Keywords

1 Introduction

Nowadays, more and more people prefer taking photos using mobile phones due to the simplicity and portability. However, images taken by mobiles phones typically exhibit lower quality compared to those taken by high end digital single-lens reflex (DSLR) cameras. Besides smart phones, mobile devices like drones, tablets and sport cameras are also capable of taking photos yet suffering the same problem. Therefore there exist real and active needs for improving the perceptual quality of images taken on mobile devices.

Existing image enhancement methods [1, 2] improve low-quality images in terms of brightness, color, contrast, details, noise suppression, etc. But few of them address the problem of perceptual image enhancement on mobile devices which casts new challenges in terms of computation and perceptual quality. Recently [2] achieves good perceptual image enhancement results, the slow processing speed and large memory consumption prevent it from being actual deployed on mobile applications.

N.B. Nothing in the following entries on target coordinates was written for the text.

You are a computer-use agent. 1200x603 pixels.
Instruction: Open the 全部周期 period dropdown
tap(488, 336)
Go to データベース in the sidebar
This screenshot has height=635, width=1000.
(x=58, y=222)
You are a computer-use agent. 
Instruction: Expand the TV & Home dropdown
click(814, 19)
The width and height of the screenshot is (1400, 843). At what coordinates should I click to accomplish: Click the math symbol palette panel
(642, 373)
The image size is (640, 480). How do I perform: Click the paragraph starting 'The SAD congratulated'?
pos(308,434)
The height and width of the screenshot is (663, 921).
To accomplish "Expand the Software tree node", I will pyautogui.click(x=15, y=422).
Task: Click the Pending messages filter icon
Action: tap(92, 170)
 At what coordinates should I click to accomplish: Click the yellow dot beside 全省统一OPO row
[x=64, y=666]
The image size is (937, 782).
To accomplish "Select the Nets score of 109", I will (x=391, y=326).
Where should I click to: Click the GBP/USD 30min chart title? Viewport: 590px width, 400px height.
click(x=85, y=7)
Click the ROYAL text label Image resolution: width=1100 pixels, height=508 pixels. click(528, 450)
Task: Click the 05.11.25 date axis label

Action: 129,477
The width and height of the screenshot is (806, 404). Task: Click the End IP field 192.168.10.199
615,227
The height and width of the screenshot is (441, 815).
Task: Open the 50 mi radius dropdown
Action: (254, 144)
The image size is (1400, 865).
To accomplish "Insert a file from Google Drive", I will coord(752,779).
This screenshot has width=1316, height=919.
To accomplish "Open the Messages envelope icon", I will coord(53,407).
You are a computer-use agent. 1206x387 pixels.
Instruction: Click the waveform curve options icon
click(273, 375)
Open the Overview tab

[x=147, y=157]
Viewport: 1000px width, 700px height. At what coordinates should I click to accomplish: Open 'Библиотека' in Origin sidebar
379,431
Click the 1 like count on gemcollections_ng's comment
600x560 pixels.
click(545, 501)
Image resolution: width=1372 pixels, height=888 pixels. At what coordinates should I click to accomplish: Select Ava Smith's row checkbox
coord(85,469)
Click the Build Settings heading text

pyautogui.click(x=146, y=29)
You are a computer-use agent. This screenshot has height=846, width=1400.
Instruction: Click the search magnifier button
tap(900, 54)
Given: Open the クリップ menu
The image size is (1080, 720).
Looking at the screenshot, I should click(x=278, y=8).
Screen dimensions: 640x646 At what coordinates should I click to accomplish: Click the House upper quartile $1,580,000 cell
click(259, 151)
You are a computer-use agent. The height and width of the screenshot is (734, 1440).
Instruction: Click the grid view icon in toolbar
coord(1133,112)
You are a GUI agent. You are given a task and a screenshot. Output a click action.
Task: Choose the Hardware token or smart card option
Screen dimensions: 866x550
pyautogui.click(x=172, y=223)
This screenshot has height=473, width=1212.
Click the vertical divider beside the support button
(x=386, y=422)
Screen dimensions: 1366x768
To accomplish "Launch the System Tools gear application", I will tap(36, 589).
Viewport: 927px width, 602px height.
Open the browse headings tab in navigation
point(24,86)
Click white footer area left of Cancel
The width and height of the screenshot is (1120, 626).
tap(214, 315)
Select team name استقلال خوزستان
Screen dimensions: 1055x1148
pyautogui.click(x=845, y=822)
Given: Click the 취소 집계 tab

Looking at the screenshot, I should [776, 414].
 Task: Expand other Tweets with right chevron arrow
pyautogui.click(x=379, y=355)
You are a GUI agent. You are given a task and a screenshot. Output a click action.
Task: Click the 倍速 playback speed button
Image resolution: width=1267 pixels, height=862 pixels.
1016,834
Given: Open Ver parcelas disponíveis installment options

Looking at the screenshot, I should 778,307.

To overcome the drawbacks of existing methods for perceptual image enhancement on mobile devices, we propose the Range Scaling Global U-Net (RSGUNet). With an efficient U-Net backbone, it exploits image feature maps in various resolutions. Besides, we conjecture that visual artifacts in the enhanced images are largely caused by lacking utilizing of global feature vector, so we introduce global feature vector into our network structure which turns out to greatly improve the enhancement performance. Instead of the traditional residual learning in the literature of deep-learning-based image processing, we propose to learn a range scaling layer that multiplies images rather than adds them. Contributions of this work include:

  1. 1.

    RSGUNet exploits features at different resolutions and achieves good tradeoff between speed and quality;

  2. 2.

    Incorporating global feature vector significantly alleviate the visual artifacts in the enhanced images;

  3. 3.

    Learning range scaling layer instead of residuals performs very well for perceptual image enhancement.

The rest of the paper is organized as follows: Sect. 2 discusses related works on perceptual image enhancement; Sect. 3 presents the network architecture; Sect. 4 demonstrates experimental results; and Sect. 5 concludes the paper.

2 Related Work

Image enhancement has been studied for a long time [2,3,4,5]. Existing approaches can be broadly divided into three categories, namely spatial domain methods, frequency domain methods, and hybrid domain methods. Spatial domain methods process pixel values directly, e.g. histogram equalization [6]. Frequency domain methods manipulate components in some transform domain, e.g. wavelet transform [7]. Hybrid domain methods combines spatial domain methods and frequency domain methods. For example, Fan et al. [8] convolved the input image with an optimal Gaussian filter, divided the original histogram into different areas by the valley values, and processed each area separately. Rajavel [9] combined curvelet transform and histogram matching technique to enhance image contrast while preserving image brightness.

Fig. 1.
figure 1

Network architecture of proposed RSGUNet.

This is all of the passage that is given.